-------- Records shown

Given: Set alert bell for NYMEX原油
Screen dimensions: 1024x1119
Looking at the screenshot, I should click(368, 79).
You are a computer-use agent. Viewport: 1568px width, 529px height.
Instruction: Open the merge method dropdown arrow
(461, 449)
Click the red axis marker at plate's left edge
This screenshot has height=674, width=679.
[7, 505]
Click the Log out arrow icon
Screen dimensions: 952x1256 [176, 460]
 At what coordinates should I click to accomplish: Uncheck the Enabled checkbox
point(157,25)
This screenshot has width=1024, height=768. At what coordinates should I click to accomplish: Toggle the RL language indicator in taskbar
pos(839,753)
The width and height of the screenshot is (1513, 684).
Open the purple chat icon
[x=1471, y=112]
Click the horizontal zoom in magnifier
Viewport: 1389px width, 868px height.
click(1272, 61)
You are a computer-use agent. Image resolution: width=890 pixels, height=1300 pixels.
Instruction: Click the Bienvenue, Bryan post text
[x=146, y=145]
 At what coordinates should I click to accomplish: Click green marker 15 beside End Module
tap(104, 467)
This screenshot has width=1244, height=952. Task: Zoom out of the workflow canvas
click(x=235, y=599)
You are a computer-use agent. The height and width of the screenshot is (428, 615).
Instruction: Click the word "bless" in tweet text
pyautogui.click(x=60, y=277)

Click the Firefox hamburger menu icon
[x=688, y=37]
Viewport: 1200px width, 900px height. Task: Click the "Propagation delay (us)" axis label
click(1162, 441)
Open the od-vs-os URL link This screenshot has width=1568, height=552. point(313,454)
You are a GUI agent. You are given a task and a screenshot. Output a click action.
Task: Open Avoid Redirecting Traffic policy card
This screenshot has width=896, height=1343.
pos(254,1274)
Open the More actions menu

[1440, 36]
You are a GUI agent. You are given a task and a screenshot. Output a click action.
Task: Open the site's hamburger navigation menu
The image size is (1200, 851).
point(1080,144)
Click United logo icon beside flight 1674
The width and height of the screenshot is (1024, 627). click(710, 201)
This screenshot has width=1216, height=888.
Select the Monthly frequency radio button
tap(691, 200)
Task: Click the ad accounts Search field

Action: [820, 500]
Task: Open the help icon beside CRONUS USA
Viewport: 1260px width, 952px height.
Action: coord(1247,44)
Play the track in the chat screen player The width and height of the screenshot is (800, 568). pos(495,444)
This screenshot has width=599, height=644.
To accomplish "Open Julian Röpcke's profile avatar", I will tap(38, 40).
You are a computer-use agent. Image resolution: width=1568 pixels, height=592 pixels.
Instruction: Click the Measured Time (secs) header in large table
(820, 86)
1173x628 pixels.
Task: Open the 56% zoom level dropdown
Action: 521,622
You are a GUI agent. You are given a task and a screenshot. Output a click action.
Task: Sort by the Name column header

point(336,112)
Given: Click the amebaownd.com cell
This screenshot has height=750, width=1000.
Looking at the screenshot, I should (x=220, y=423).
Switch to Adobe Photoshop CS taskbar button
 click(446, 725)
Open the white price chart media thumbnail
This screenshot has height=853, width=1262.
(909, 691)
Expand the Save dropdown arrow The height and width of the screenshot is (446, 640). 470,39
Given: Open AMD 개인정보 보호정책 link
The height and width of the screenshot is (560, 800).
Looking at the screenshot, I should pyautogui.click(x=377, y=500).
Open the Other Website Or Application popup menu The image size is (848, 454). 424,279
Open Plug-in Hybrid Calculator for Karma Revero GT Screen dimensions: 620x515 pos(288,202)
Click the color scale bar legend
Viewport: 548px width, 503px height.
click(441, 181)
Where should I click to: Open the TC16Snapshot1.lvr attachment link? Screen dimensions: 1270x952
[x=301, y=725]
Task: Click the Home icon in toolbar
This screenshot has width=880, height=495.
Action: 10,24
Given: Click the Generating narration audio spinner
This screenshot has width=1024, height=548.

----------------

What to produce >> Recast the listing above as a JSON array of strings, with one string for each line and blank lines omitted.

Result of this exercise >>
[
  "Given: Set alert bell for NYMEX原油",
  "Screen dimensions: 1024x1119",
  "Looking at the screenshot, I should click(368, 79).",
  "You are a computer-use agent. Viewport: 1568px width, 529px height.",
  "Instruction: Open the merge method dropdown arrow",
  "(461, 449)",
  "Click the red axis marker at plate's left edge",
  "This screenshot has height=674, width=679.",
  "[7, 505]",
  "Click the Log out arrow icon",
  "Screen dimensions: 952x1256 [176, 460]",
  " At what coordinates should I click to accomplish: Uncheck the Enabled checkbox",
  "point(157,25)",
  "This screenshot has width=1024, height=768. At what coordinates should I click to accomplish: Toggle the RL language indicator in taskbar",
  "pos(839,753)",
  "The width and height of the screenshot is (1513, 684).",
  "Open the purple chat icon",
  "[x=1471, y=112]",
  "Click the horizontal zoom in magnifier",
  "Viewport: 1389px width, 868px height.",
  "click(1272, 61)",
  "You are a computer-use agent. Image resolution: width=890 pixels, height=1300 pixels.",
  "Instruction: Click the Bienvenue, Bryan post text",
  "[x=146, y=145]",
  " At what coordinates should I click to accomplish: Click green marker 15 beside End Module",
  "tap(104, 467)",
  "This screenshot has width=1244, height=952. Task: Zoom out of the workflow canvas",
  "click(x=235, y=599)",
  "You are a computer-use agent. The height and width of the screenshot is (428, 615).",
  "Instruction: Click the word \"bless\" in tweet text",
  "pyautogui.click(x=60, y=277)",
  "Click the Firefox hamburger menu icon",
  "[x=688, y=37]",
  "Viewport: 1200px width, 900px height. Task: Click the \"Propagation delay (us)\" axis label",
  "click(1162, 441)",
  "Open the od-vs-os URL link This screenshot has width=1568, height=552. point(313,454)",
  "You are a GUI agent. You are given a task and a screenshot. Output a click action.",
  "Task: Open Avoid Redirecting Traffic policy card",
  "This screenshot has width=896, height=1343.",
  "pos(254,1274)",
  "Open the More actions menu",
  "[1440, 36]",
  "You are a GUI agent. You are given a task and a screenshot. Output a click action.",
  "Task: Open the site's hamburger navigation menu",
  "The image size is (1200, 851).",
  "point(1080,144)",
  "Click United logo icon beside flight 1674",
  "The width and height of the screenshot is (1024, 627). click(710, 201)",
  "This screenshot has width=1216, height=888.",
  "Select the Monthly frequency radio button",
  "tap(691, 200)",
  "Task: Click the ad accounts Search field",
  "Action: [820, 500]",
  "Task: Open the help icon beside CRONUS USA",
  "Viewport: 1260px width, 952px height.",
  "Action: coord(1247,44)",
  "Play the track in the chat screen player The width and height of the screenshot is (800, 568). pos(495,444)",
  "This screenshot has width=599, height=644.",
  "To accomplish \"Open Julian Röpcke's profile avatar\", I will tap(38, 40).",
  "You are a computer-use agent. Image resolution: width=1568 pixels, height=592 pixels.",
  "Instruction: Click the Measured Time (secs) header in large table",
  "(820, 86)",
  "1173x628 pixels.",
  "Task: Open the 56% zoom level dropdown",
  "Action: 521,622",
  "You are a GUI agent. You are given a task and a screenshot. Output a click action.",
  "Task: Sort by the Name column header",
  "point(336,112)",
  "Given: Click the amebaownd.com cell",
  "This screenshot has height=750, width=1000.",
  "Looking at the screenshot, I should (x=220, y=423).",
  "Switch to Adobe Photoshop CS taskbar button",
  " click(446, 725)",
  "Open the white price chart media thumbnail",
  "This screenshot has height=853, width=1262.",
  "(909, 691)",
  "Expand the Save dropdown arrow The height and width of the screenshot is (446, 640). 470,39",
  "Given: Open AMD 개인정보 보호정책 link",
  "The height and width of the screenshot is (560, 800).",
  "Looking at the screenshot, I should pyautogui.click(x=377, y=500).",
  "Open the Other Website Or Application popup menu The image size is (848, 454). 424,279",
  "Open Plug-in Hybrid Calculator for Karma Revero GT Screen dimensions: 620x515 pos(288,202)",
  "Click the color scale bar legend",
  "Viewport: 548px width, 503px height.",
  "click(441, 181)",
  "Where should I click to: Open the TC16Snapshot1.lvr attachment link? Screen dimensions: 1270x952",
  "[x=301, y=725]",
  "Task: Click the Home icon in toolbar",
  "This screenshot has width=880, height=495.",
  "Action: 10,24",
  "Given: Click the Generating narration audio spinner",
  "This screenshot has width=1024, height=548."
]